[Date Prev][Date Next][Thread Prev][Thread Next][Date Index][Thread Index]

Re: [HTCondor-users] [CondorLIGO] Problem with parallel universe jobs and dynamic partitioning



On Tue, Sep 16, 2014 at 11:01:15AM -0500, Todd L Miller wrote:
> >In that case, it should be ensured that parallel jobs may use already
> >existing dynamic slots if they match the requirements. Something that
> >apparently doesn't happen now.
> 
> 	Well, yes.  Hence the need for startd rank on dynamic slots.
> 
> >I understand that, but I don't understand why it has be done by a central
> >task, not a daemon running locally on the machine
> 
> 	The "pool-wide" part is important -- how would any individual
> startd be able to make policy decisions about how much less work it
> should do now in order to accept a wider variety of jobs later?

By returning to an initial (unpartitioned) state, or something as
close as possible. Yes, this can only consider idle dyn slots, but
that's what a defrag would be able to do if preemption is forbidden.

> >Okay, so we've reached a catch-22 if there are only parallel jobs
> >on a pool?
> 
> 	The queued idle jobs would have to wait for one (or or more) of the
> running jobs to finish.

And slots to become available, with or without defragmenting/reuniting.

> >I've been trying to do this using NEGOTIATOR_PRE_JOB_RANK, but
> >obviously failed (at least in the ParU case).
> 
> 	IIRC, NEGOTIATOR_PRE_JOB_RANK can not cause preemption.

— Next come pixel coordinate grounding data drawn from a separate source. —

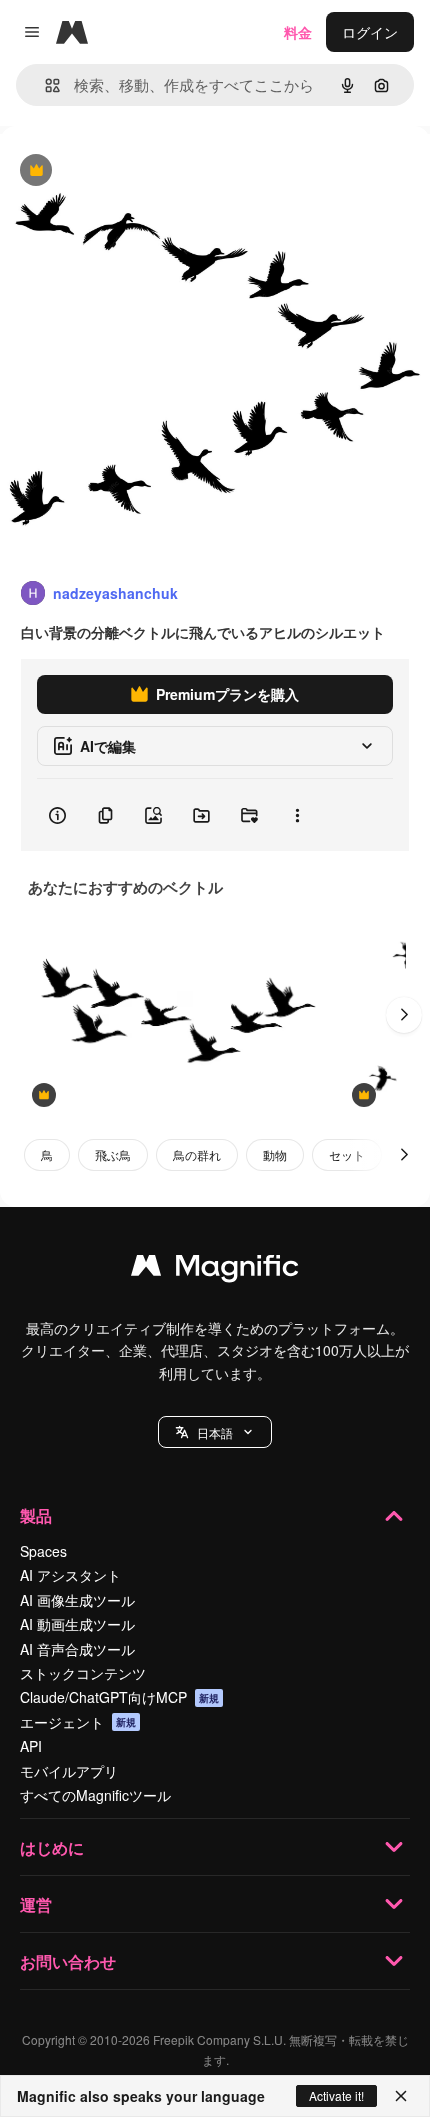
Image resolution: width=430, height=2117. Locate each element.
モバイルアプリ (69, 1771)
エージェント (78, 1722)
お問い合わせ (68, 1961)
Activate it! (336, 2095)
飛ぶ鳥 (113, 1154)
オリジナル (137, 171)
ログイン (370, 32)
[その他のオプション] (297, 815)
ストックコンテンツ (83, 1673)
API (31, 1746)
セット (347, 1154)
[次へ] (404, 1015)
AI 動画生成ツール (77, 1624)
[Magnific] (215, 1270)
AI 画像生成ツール (77, 1600)
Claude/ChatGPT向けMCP (119, 1697)
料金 (298, 32)
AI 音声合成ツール (77, 1649)
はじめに (52, 1847)
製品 (36, 1515)
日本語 (215, 1432)
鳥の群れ (197, 1154)
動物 (275, 1154)
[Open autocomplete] (44, 85)
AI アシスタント (70, 1575)
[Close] (401, 2096)
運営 (36, 1904)
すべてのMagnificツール (95, 1795)
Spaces (43, 1551)
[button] (215, 1432)
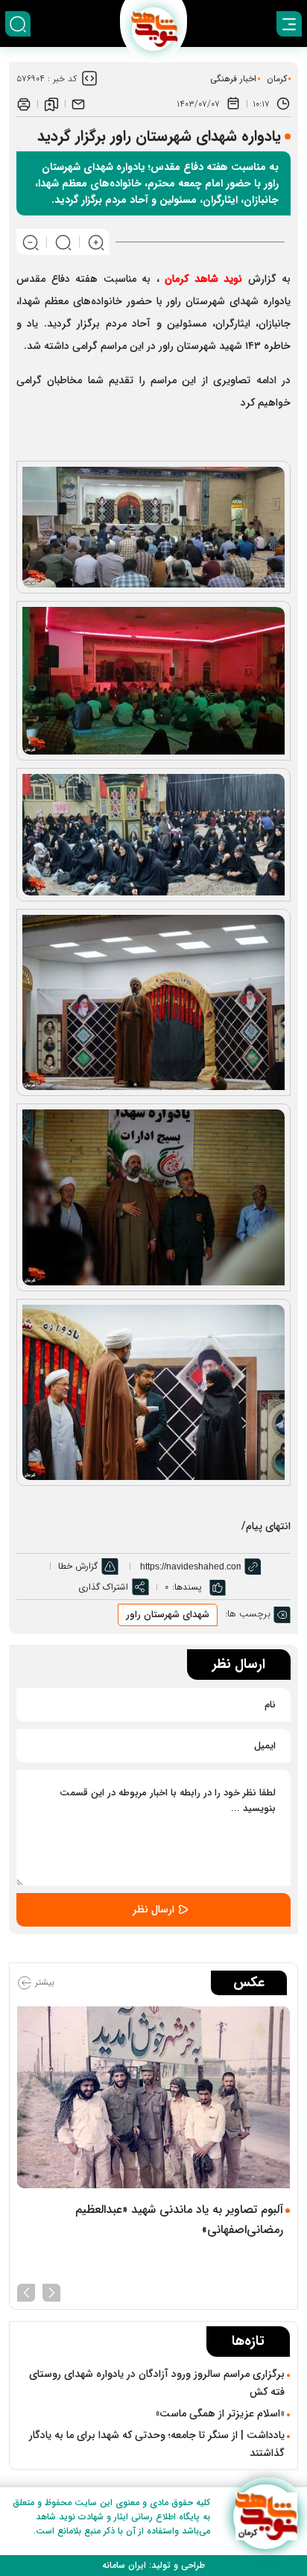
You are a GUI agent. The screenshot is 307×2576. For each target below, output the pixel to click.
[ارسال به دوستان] (78, 104)
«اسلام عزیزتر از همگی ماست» (220, 2413)
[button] (51, 2291)
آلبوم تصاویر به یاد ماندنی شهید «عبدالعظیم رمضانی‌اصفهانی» (179, 2219)
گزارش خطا (78, 1566)
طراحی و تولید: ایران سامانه (153, 2565)
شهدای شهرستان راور (167, 1614)
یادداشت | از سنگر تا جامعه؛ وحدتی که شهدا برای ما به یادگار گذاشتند (157, 2444)
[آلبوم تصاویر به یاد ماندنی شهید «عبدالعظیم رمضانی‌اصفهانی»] (153, 2097)
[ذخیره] (51, 104)
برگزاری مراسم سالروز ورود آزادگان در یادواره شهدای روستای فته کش (157, 2383)
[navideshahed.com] (265, 2516)
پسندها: (187, 1587)
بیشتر (43, 1982)
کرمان (277, 79)
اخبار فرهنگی (233, 79)
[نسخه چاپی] (23, 104)
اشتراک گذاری (103, 1587)
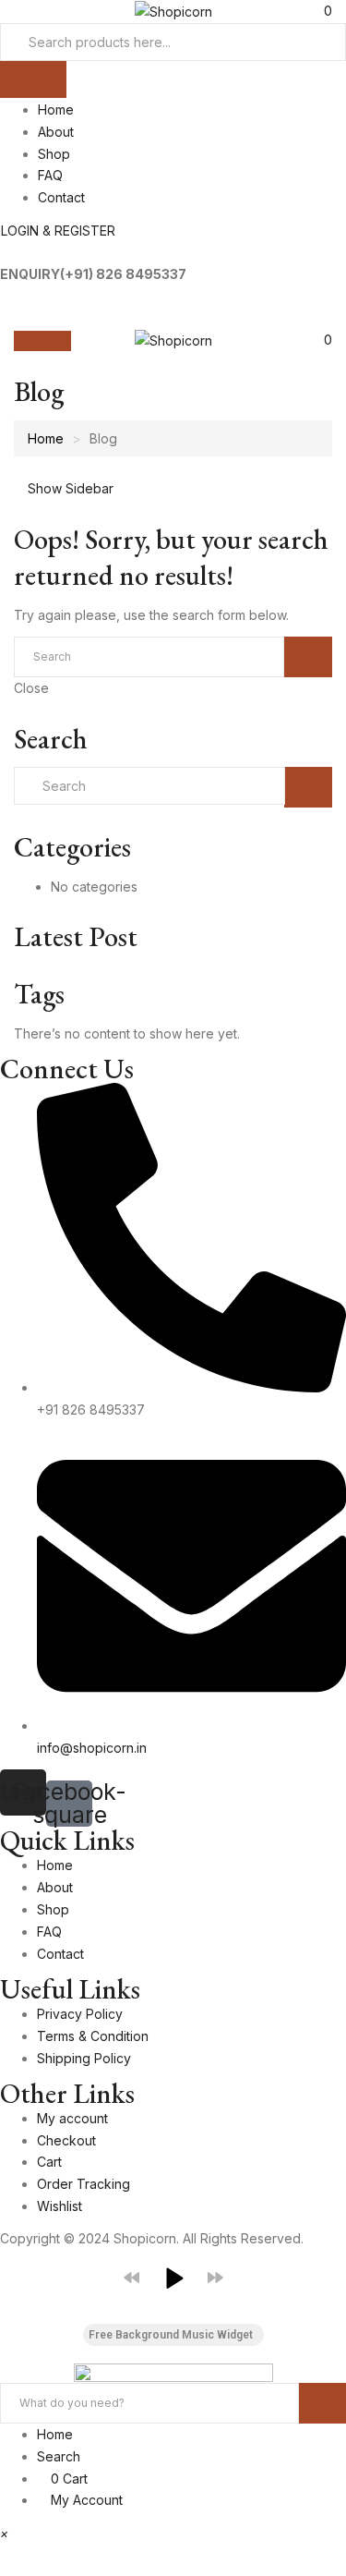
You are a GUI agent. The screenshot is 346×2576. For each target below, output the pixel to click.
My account (72, 2118)
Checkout (66, 2140)
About (56, 132)
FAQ (50, 175)
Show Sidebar (68, 488)
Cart (49, 2161)
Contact (61, 197)
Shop (54, 154)
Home (56, 109)
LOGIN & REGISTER (58, 230)
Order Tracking (83, 2184)
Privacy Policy (80, 2014)
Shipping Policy (84, 2058)
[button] (321, 339)
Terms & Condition (93, 2036)
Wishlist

It's not meant to (at least in our setup), but it should act the
same for both universes. As long as re-matching idle (even: claimed
by the same user) dyn slots doesn't work as expected, I cannot force
any allocation scheme as long as ParU jobs are involved.

> >I cannot see the difference of a dynamically created slot and a
> >static one when it comes to matching (should there be any?)...
> 
> 	AFAIK, there isn't.  The problem (as I understand it) isn't the
> matching -- it's after the match, when the question comes up about
> what to do about the job that's already using the matched resoures.

Hm, as these details seem to be properly hidden from my view at the
moment, which log-level settings would you recommend to get a better
insight into these processes?


Thanks,
 Steffen